= Feliciano Ninguarda =

Italian Roman Catholic prelate

Feliciano (spelled Felizian in Germany) Ninguarda (1524 - 5 June 1595) was an Italian Roman Catholic prelate and one of the main movers of the Counter Reformation. He was bishop of Scala, bishop of Sant’Agata de’ Goti, bishop of Como, governor of the bishopric of Regensburg and apostolic nuncio to Upper Germany.

==Life==
Feliciano Ninguarda was born at Morbegno. He entered the Dominican order and studied theology in Milan. In 1554 he was made vicar general of the order for the German-speaking lands, as well as professor of theology at the University of Vienna. As procurator to the Archbishop of Salzburg he represented him in 1562 at the Council of Trent and was in line with the thinking of the German bishops in backing a reforming position against the existing church - he supported the foundation of seminaries to train priests, stricter enforcement of clerical celibacy, regular visits by bishops to their dioceses and the unification of liturgy. A series of synods in mid Germany from the 1570s onwards confirmed Ninguarda's reforming ideas, deciding on the foundation of seminaries in Alsace and the County of Tyrol. Even if not all of his ideas were always carried through, Ninguarda remained a fervent supporter of radical change within the Catholic church and was deeply knowledgeable about the reforms of Luther, Zwingli and Calvin, focussing his efforts on the areas they identified as in need of reform.

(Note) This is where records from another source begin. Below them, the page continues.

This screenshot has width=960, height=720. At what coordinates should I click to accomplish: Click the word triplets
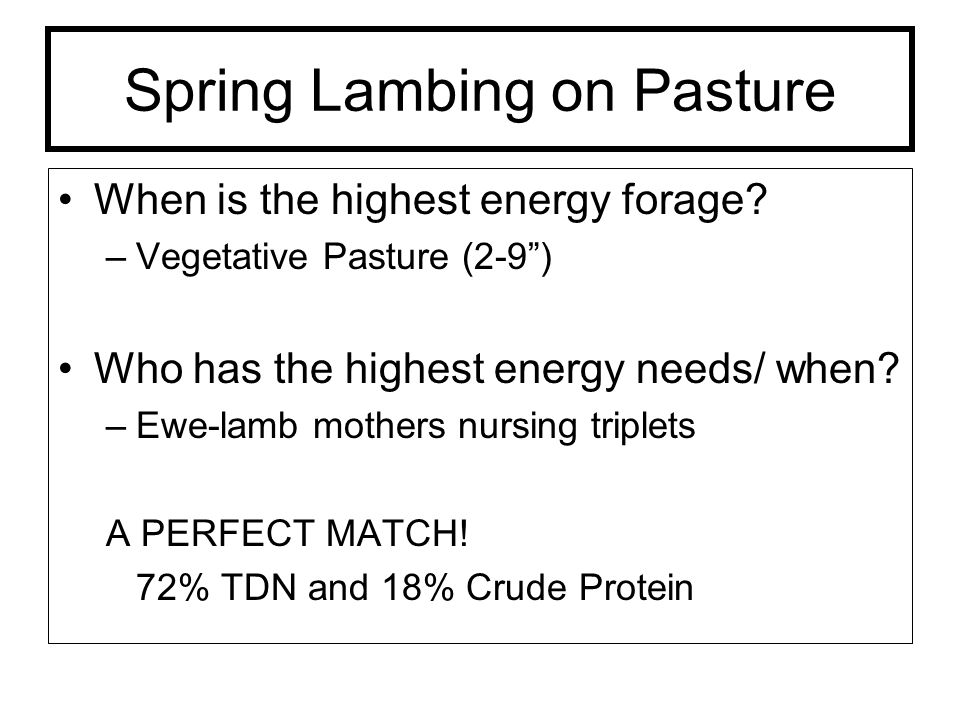[x=643, y=427]
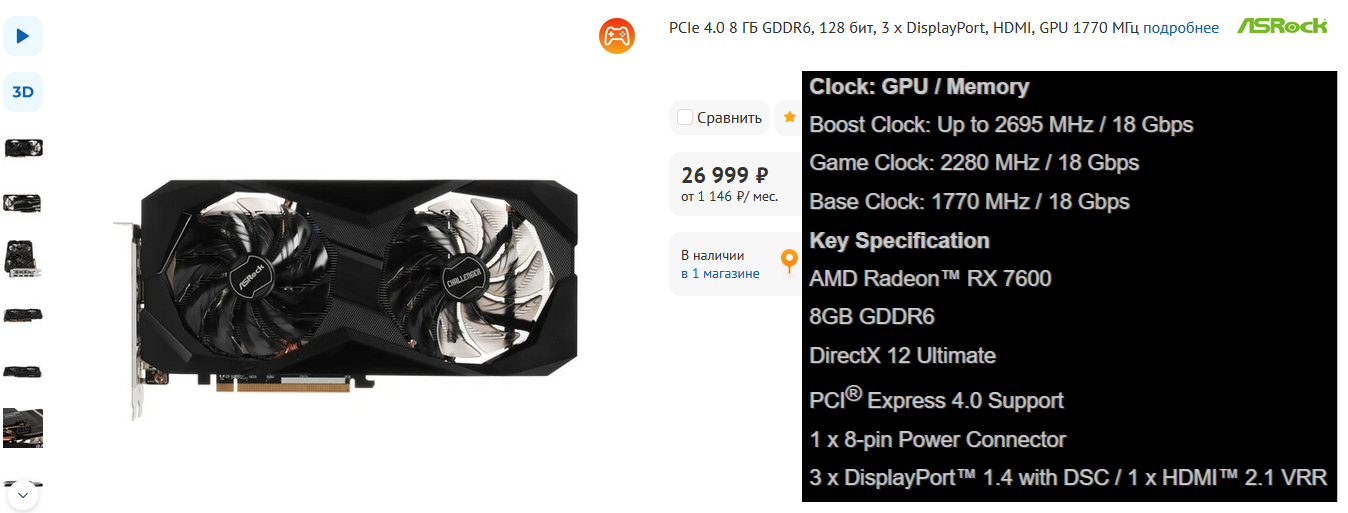Viewport: 1348px width, 513px height.
Task: Open the 3D product view
Action: [23, 92]
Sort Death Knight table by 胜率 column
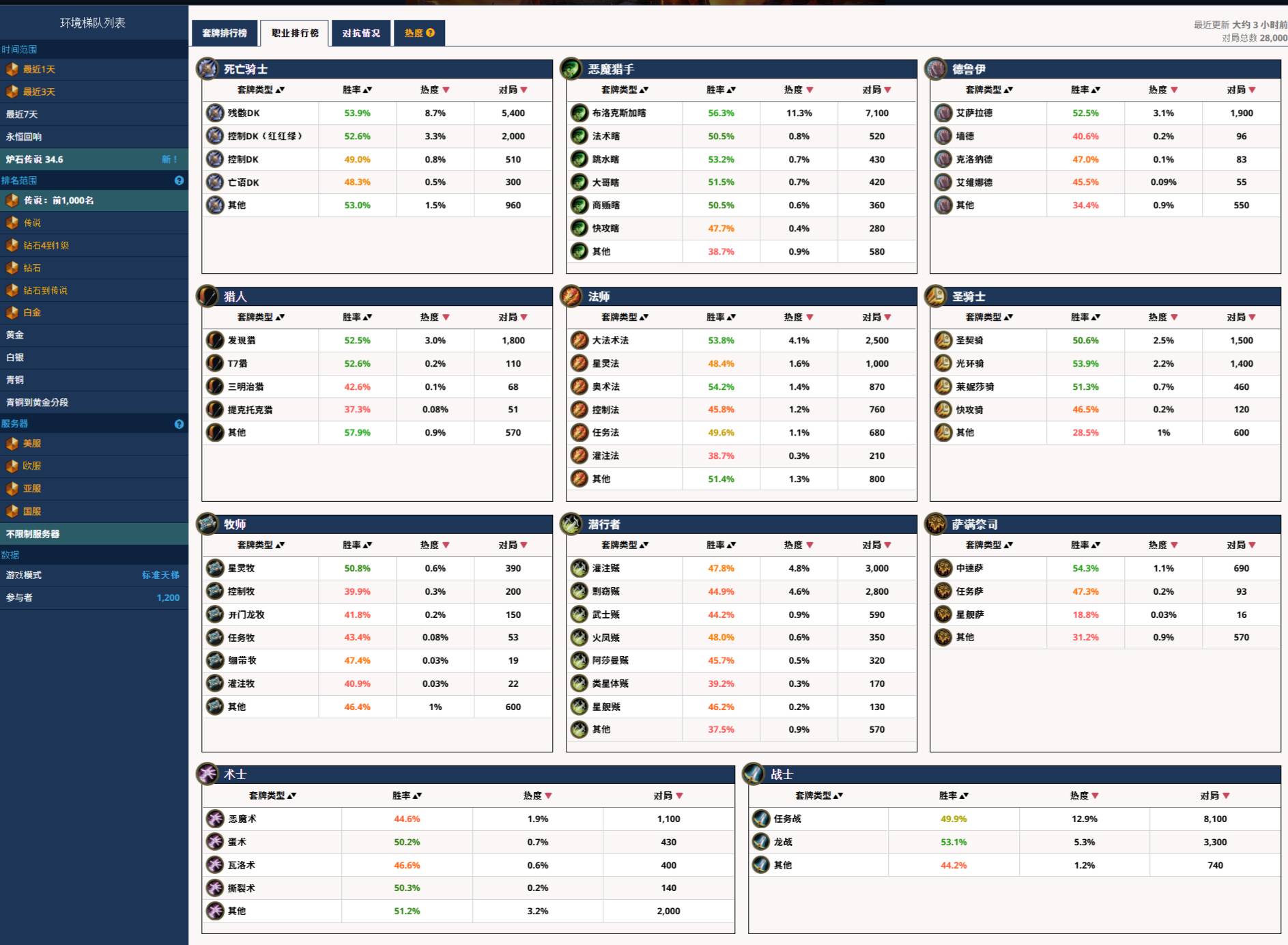Viewport: 1288px width, 945px height. [x=357, y=89]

In 1577 Ninguarda was made bishop of Scala and in 1583 was transferred to be bishop of Sant'Agata de' Goti. His fellow-Dominican pope Pius V (who had visited the convent of Sant'Antonio at Morbegno and had a profound knowledge of the Valtellina and its frictions between Protestant and Catholic) and then pope Gregory XIII (of whom Ninguarda was a confidant) then utilised him for the difficult beginnings of the Counter Reformation in Germany, Austria and Bohemia, at first as visitor to the convents of all orders, then as papal nuncio to mid Germany (1578–82) and Switzerland (1586–88). As nuncio he travelled through Bavaria, Austria and Switzerland.

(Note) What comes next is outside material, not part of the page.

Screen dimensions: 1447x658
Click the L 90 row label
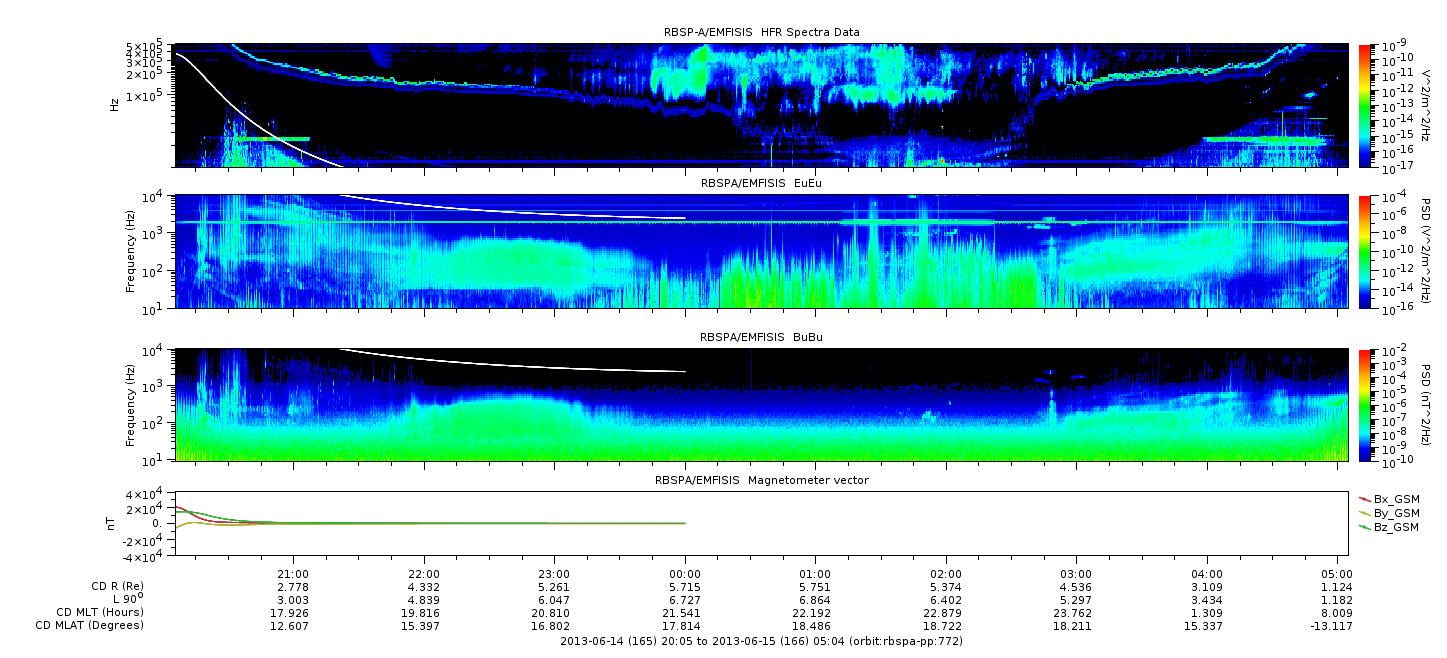pos(124,600)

Between 1588 and 1595 he was bishop of Como, a diocese which included Valtellina and Valposchiavo, then both under the political control of the Three Leagues - in these Alpine borderlands with the Protestant world, Ninguarda tried to stop the spread of Protestantism. The reports from his apostolic visits to these towns in summer 1589 are historically important - they were the first apostolic visits by a Catholic bishop after a ban of many years by the Swiss authorities and the reports describe the parishes' and churches' states, the situation in other countries, the names of some priests and the numbers of Protestant residents and also include several theological and pastoral publications. On 13 June 1580 Gregory made him governor of the diocese of Regensburg, who bishop Philipp of Bavaria was still in his minority - he had been papal visitor to that diocese since 1574. He died in Como.

== Bibliography ==
- Josef Staber: Kirchengeschichte des Bistums Regensburg. Regensburg 1966, S. 125-127.
- Karl Bosl: Bosls bayerische Biographie. Regensburg 1983, S. 552 (online bei der BLO)
- Klaus Unterburger: Die Apostolischen Nuntien Bartolomeo Portia und Felician Ninguarda und das Bistum Augsburg im Reformationsjahrhundert. In: Jahrbuch / Verein für Augsburger Bistumsgeschichte e.V., 40 (2006), S. 127 - 159
- Klaus Unterburger: Der Apostolische Nuntius Feliciano Ninguarda und das Bistum Freising : ein Beitrag zu den Mechanismen der tridentinischen Reform im Gebiet des Heiligen Römischen Reichs. In: Beiträge zur altbayerischen Kirchengeschichte 49 (2006), S. 117 - 155.
- Alexander Koller, "Ninguarda, Feliciano," Dizionario Biografico degli Italiani Volume 78 (2013); retrieved: 16-08-2018.